Using Google Apps, I am able to query the filings history of a company and get document meta data, when I then try and fetch the document I get “ Exception: Request failed for https://document-api.companieshouse.gov.uk returned code 500”.
The document is available if I go through CH website, plus, I have tried it on various different companies/filings
I don’t know the answer but there are some quirks to fetching the document data:
a) When you request the content you’ll get at least one redirect. According to the UrlFetchApp documentation the default is to follow redirects. However it’s possible that this is causing you problems because …
b) You are currently redirected to AWS where the documents are hosted. AWS have their own authorization scheme and so if the GScript is passing the Companies House authentication header to them that will cause issues.
c) … so you may have to tell GScript NOT to follow redirects, parse the redirect to find out where it’s going to and then make a separate request to that URL without the Companies House http Basic Authorization header.

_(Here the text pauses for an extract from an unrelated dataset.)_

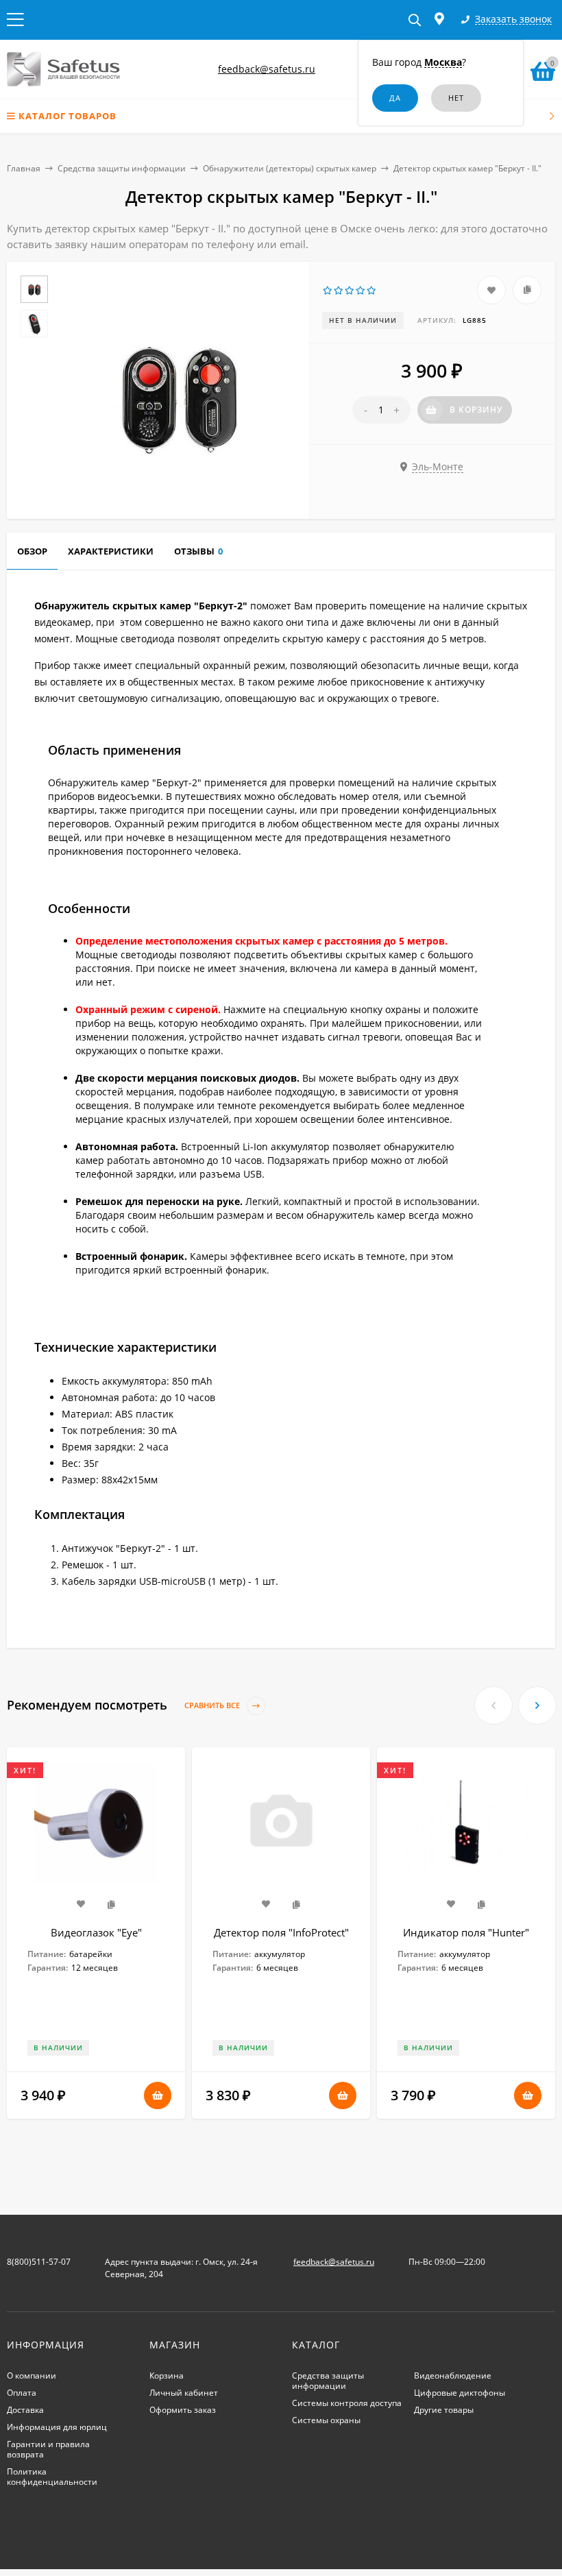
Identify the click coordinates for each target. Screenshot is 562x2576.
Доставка (25, 2410)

It does appear that you’re correct in requesting application/pdf - most documents are but it’s always a good idea to request the document metadata first (if you’re not already doing so) and check what formats are available / use whatever link to the data they provide there.
For more detail see e.g. my reply posted in this thread (they also got a 500):
Did you try my example in the thread? (It’s old but probably still works)
I would definitely try to step through this manually using e.g. curl, so you can see exactly what url / authentication data you are supplying and exactly what responses you get back. Once you can do this manually it’s a matter of working out what’s happening differently in your language / library.
Also it looks like there’s a way of examining what Google apps is actually sending which may help - see here:
Hi @voracityemail - sorry for the delay in replying - I have been diligently going through your example. Given I did not know Curl I had to learn that and I think that was both good and bad.